The Launceston General Hospital (LGH) is one of the three main public hospitals in Tasmania, Australia.  It is located in Launceston and serves the north of the state.  Services provided include Cardiology, Renal, Gastroenterology, Haematology-Oncology, Rehabilitation, General Surgery, Ear/Nose/Throat surgery, Plastic surgery, Orthopaedics, Radiology, Paediatrics and an Intensive Care Unit, Psychiatry:Inpatient Mental Health Unit and Consultation-Liaison.

It is a teaching hospital servicing the University of Tasmania.

The statewide Cardiothoracic and major Paediatric surgery service is provided at the Royal Hobart Hospital.

The hospital supports medical research through the Clifford Craig Medical Research Trust.

The Intensive care unit provides medical staff who work with Ambulance Tasmania and the Royal Flying Doctor Service of Australia  to provide critical care aeromedical retrieval services throughout Tasmania.

The hospital has been allocated $50 million in the 2022-2023 budget as part of a 10 year, $580 million redevelopment plan.

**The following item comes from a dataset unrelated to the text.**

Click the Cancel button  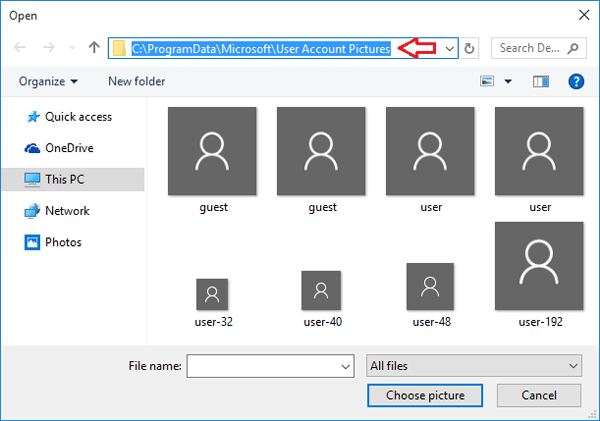click(539, 395)
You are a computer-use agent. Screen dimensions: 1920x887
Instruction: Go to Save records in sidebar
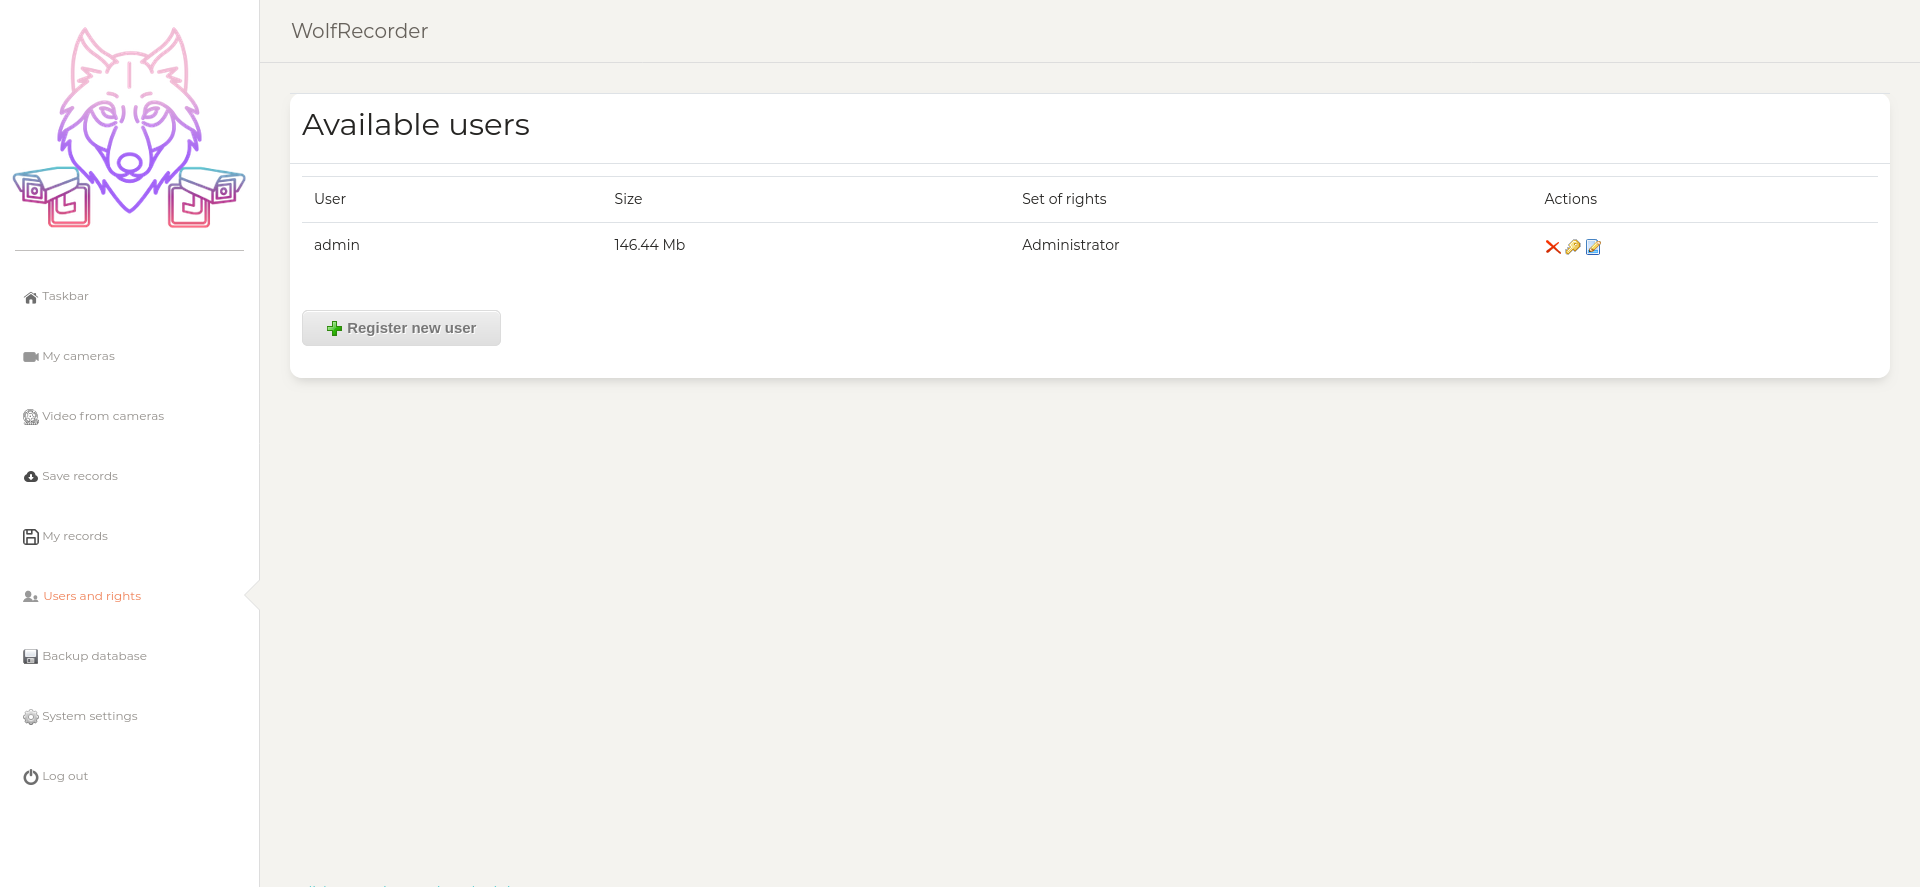(79, 476)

In January 2023 it was revealed that the hospital helipad, currently located in Ockerby Gardens, no longer meets the Civil Aviation Safety Authority requirements for medical transport after changes published in December 2018 and initially due to come into effect in December 2021. Patients will be flown to Launceston Airport instead before being transported by road in an ambulance ride which is expected to take about 10 minutes. Vice-president of the Tasmanian branch of the Australian Medical Association, Annette Barratt, expressed concern at the stress that the need to transport patients from the airport would place on Ambulance Tasmania.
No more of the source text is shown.